French prosecutors have opened a terrorism investigation into the attack on police officers on Paris' famed Champs-Elysees boulevard.
The Paris prosecutor's office said counterterrorism investigators are involved in the probe into the Thursday attack that left a police officer and the attacker dead.
Interior Ministry spokesman Pierre-Henry Brandet says that police officers killed the attacker. He said one police officer was killed and two others were seriously injured and hospitalized.
Paris police spokeswoman Johanna Primevert says unidentified gunman appeared to be alone when he allegedly opened fire on a police vehicle.
A Paris resident, says the gunfire that erupted sent scores of tourists fleeing into side streets.
Badi Ftaiti, a Tunisian-born mason who has spent three decades in Paris, said the attack that officials say left one police officer dead and another wounded didn't panic him.
But the 55-year-old says visitors to the French "were running, running...Some were crying.

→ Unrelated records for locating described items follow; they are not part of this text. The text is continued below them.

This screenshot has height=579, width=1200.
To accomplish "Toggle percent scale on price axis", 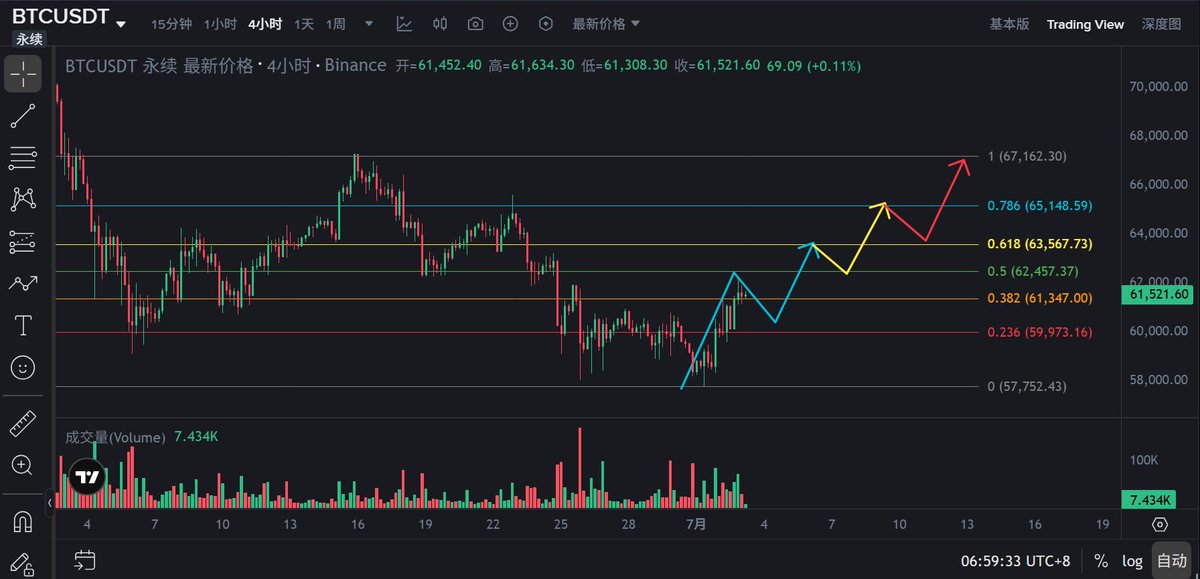I will [1101, 561].
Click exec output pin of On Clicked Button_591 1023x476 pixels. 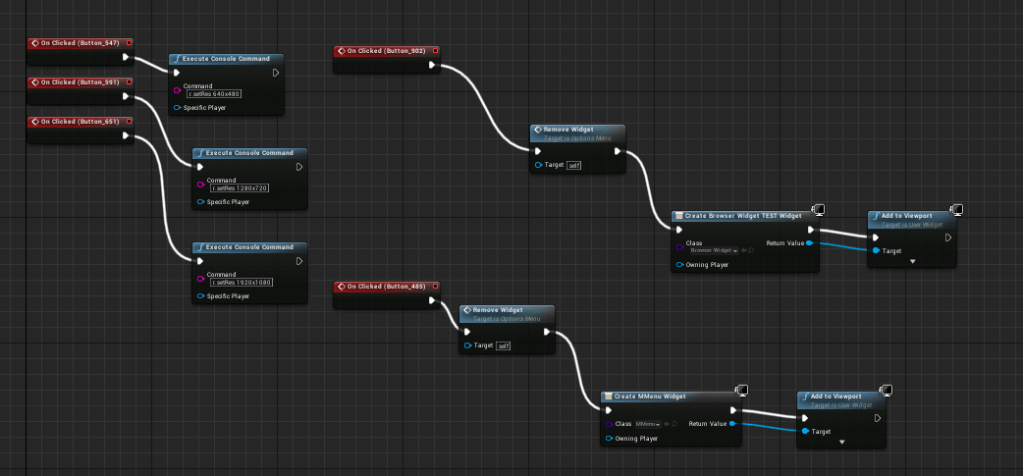pyautogui.click(x=125, y=96)
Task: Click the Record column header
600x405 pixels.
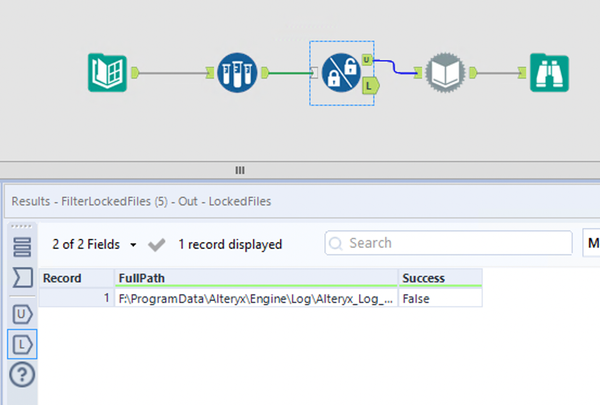Action: pyautogui.click(x=77, y=278)

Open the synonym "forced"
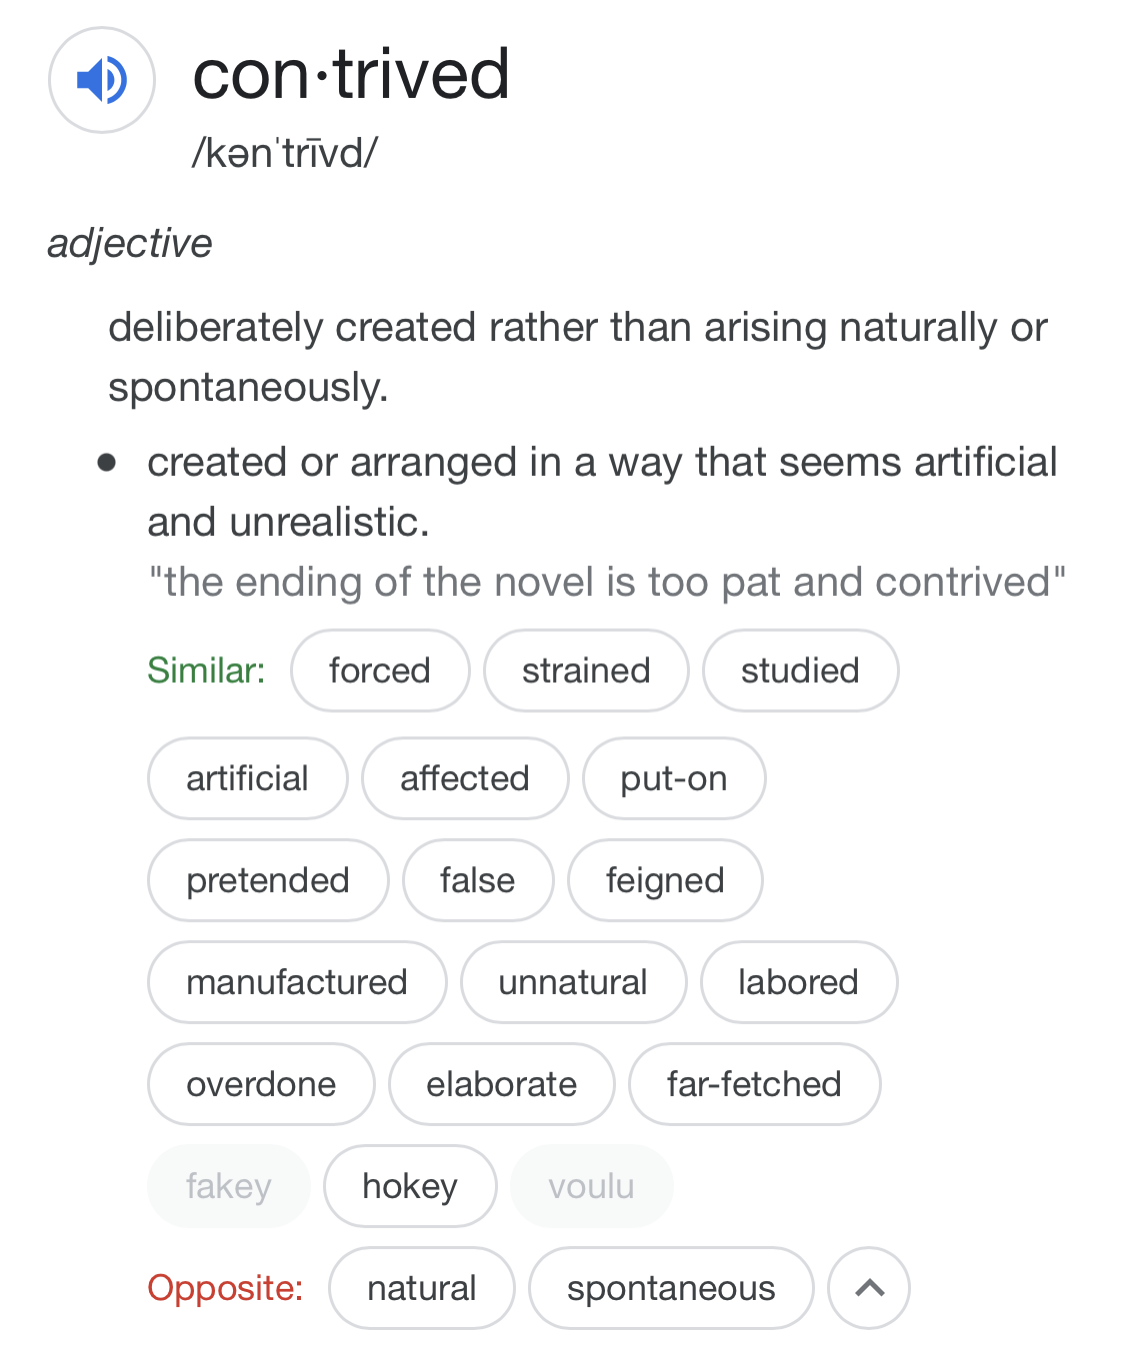(x=380, y=670)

There were tens, maybe even hundreds of them.''
Asked whether the attack was evidence that "Paris isn't Paris'' anymore, as claimed by Donald Trump, Ftaiti said the U.S. President is "barking up the wrong tree.''
He says: "Paris is Paris. It's America that's not America.''
French President Francois Hollande has scheduled an emergency meeting with Prime Minister Bernard Cazeneuve following the shootings.
The shooting happened as the country is under a state of emergency from a series of extremist attacks.
The attack also came three days before the first round of balloting in France's presidential election.